周囲は恐ろしい程の静謐に包まれており、目の前の魔獣が咀嚼する音だけが嫌に響いていた。その中で、声を殺しながらミノ子は言う。
「前よりもさらに大きくなっている。アレが魔獣の『アラシ』です」
「見るからに凶暴そうですね。ブラック、貴方の力を見せて貰いましょう。戦闘スタイルは剣ですか? それとも槍とか?」
「そう言うのはガラじゃないんだよな。俺のやり方でやらせて貰うよ」
瞬間。空中に電流が走ったかと思うと、彼の姿は大気に溶け込んだようにして。視認不可能な物となっていた。唯一感じ取れる気配すらも朧げな物で、二人が暫時待機していると、変化は唐突に訪れた。
「ガヒッ」
アラシと呼ばれていた怪獣が突然二足で立ち上がったかと思えば、その頭部が宙に舞っていた。切断面から血と黒い瘴気を吹き出しながら倒れていく様子を見ても、何が起きているか分からない二人の前に、周囲に電気をまき散らしながら。再びブラックが現れた。
「ブラックさん。これは一体何を…」
「ちょっと首刎ねて来た。
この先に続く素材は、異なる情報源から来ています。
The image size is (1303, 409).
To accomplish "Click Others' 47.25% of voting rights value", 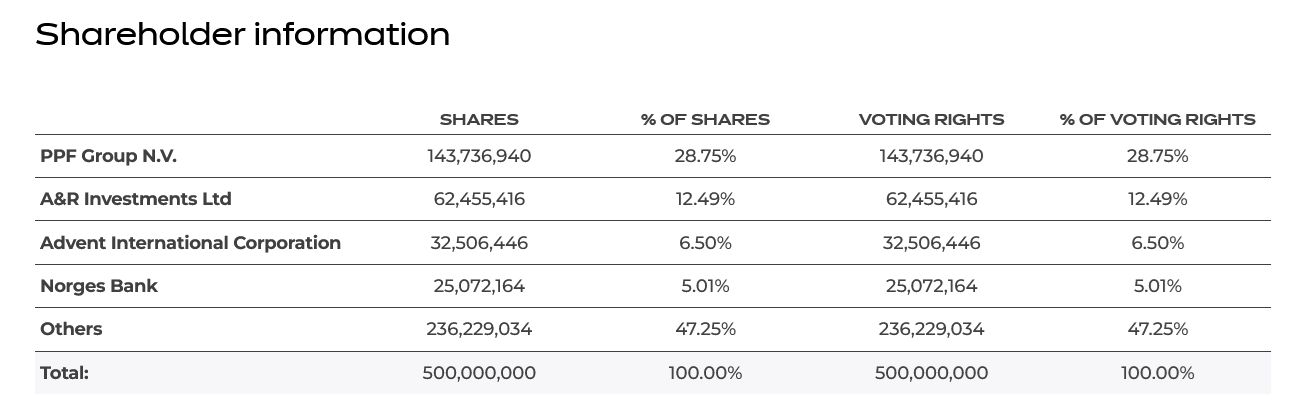I will [1157, 329].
この単分子ワイヤ設置に時間が掛かるんだよね」
血を吹き出して倒れていたアラシは、やがて周囲の遺骸に沈んでいくようにして、その体もグズグズと崩れ始めていき、完全に原型を留めなくなった頃には、森を覆っていた正気が嘘のように晴れた。
「すごい。こんなにもあっさりと!」
「どうだ。イディエル? これで、満足いく活躍は書けそうか?」
スーツ下で笑顔を浮かべていたブラックであったが、それとは相反する様にして。イディエルの額には深い皴が刻まれていた。
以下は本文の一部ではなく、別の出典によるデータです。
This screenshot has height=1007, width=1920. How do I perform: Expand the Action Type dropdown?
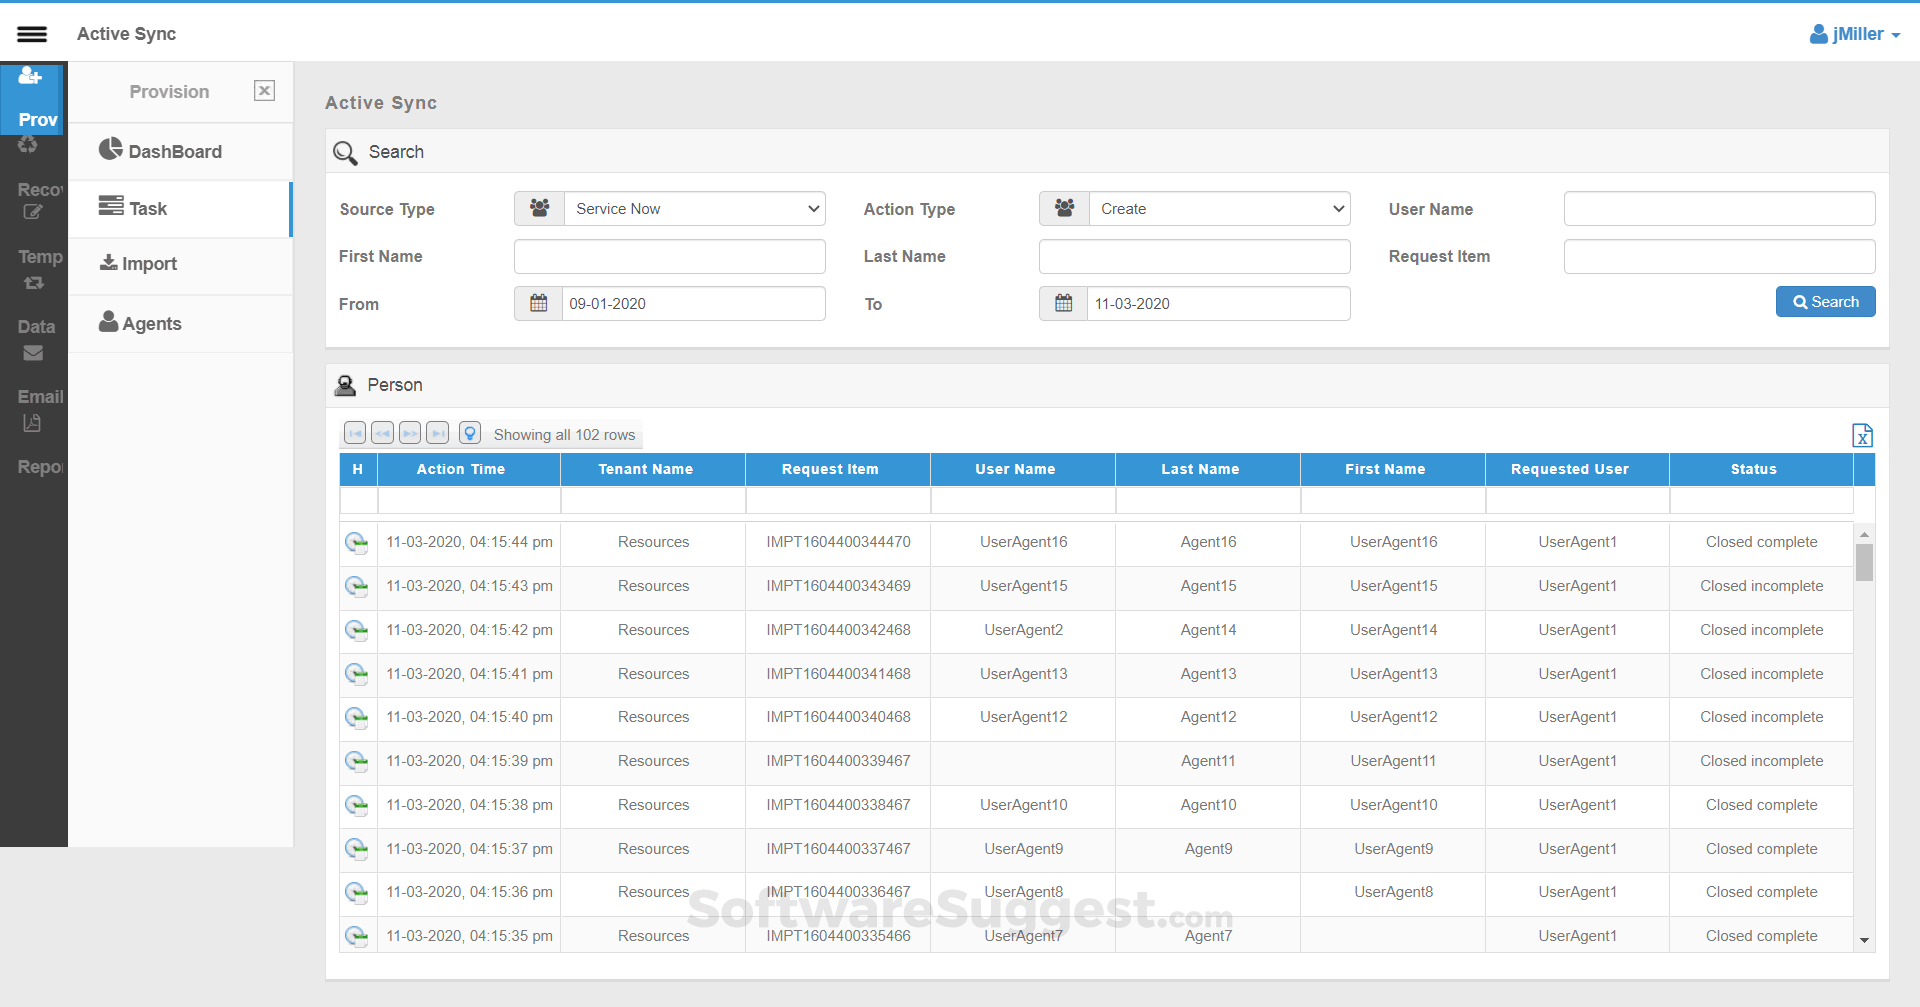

「良くない! 何をしているかも分からない間に終わっちゃったじゃない! そこはもっと、物語が盛り上がる様に激闘を繰り広げて下さいよ!」
「いや。俺はバトルを楽しみたいとかそう言う性分は無いんだよ。できれば、楽に安全に勝ちたいんだよ」
「そんなコソコソした活躍で皆に勇気を与えられる『オードー』の題材になれると思っているんですか!?」
「でも、楽に勝つってのも流行っているらしいぜ?」
二人が痴話げんかをしている傍で、ミノ子が周囲を確認すると。そこには、萎れていたはずの草木が背筋を伸ばし、動物達もまた。元の穏やかな気質を取り戻していた。その光景を見た彼女は微笑みを浮かべていた。
「この森を覆っていた瘴気が晴れていきます!」
「良かったじゃないか。じゃあ、依頼は成功か?」
「はい! 早く村に帰って皆に報告しに行きましょう! ブラックさん! イディエルさん! ありがとうございます!」
面と向かって謝辞を述べられ、イディエルは考え込む様子を見せたが、ブラックはその表情にうっすらと笑顔を浮かべていた。
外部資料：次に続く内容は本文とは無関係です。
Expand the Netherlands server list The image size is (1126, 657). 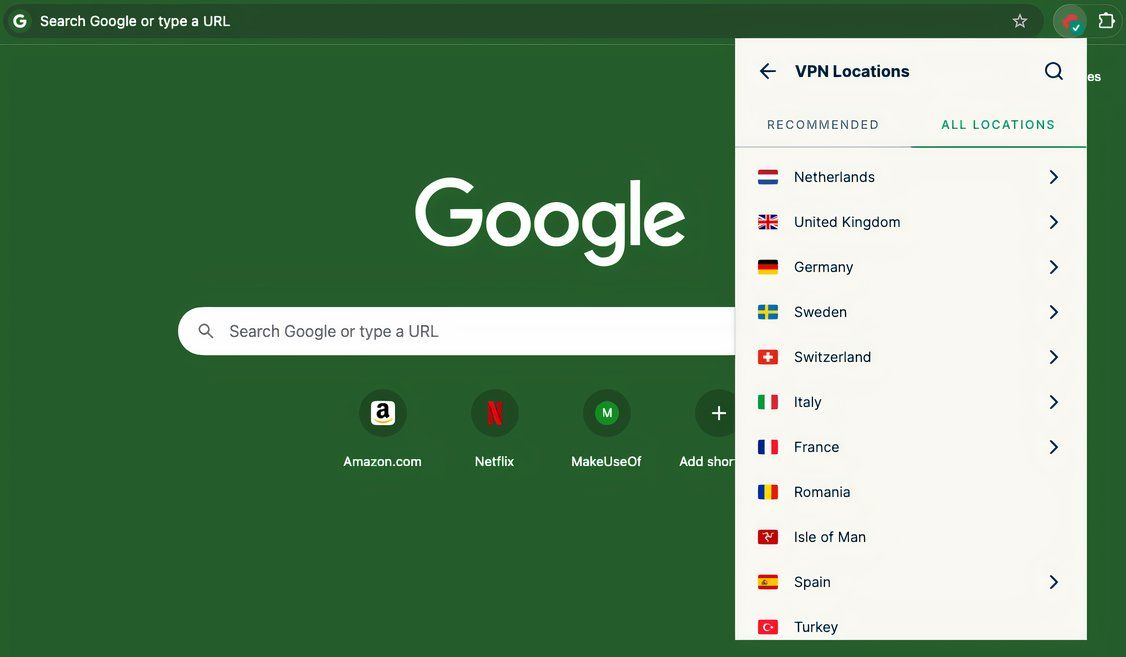click(x=1053, y=176)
「うーん。この路線で行く? でも、コソコソ勝っても盛り上がりは書けるし、いや。でもワンチャンスでスタイリッシュ路線と言うのも」
「いやぁ。感謝されるって気持ちがいいね」
「は? そんなの当たり前じゃないですか」
当たり前。そう言われて、初めてブラックは自分を異世界へと送り届けた男の気持ちに触れた気がした。今まで与え続けられて来た、感謝を突如として奪われ、その存在意義が疎んじまれたら。きっと、正気を保つのは困難を極めるだろうと。
「異世界。救っちゃおうかな」
「お? やる気に目覚めましたか? それ自体はとても良いことです。そのセリフ、第1章の締めに使えそうですね」
心地の良い森林浴での帰り道を堪能しながら、彼は村に着くまでの間に第2の人生を考えていた。影ではなく、彼自身がヒーローになる道を……。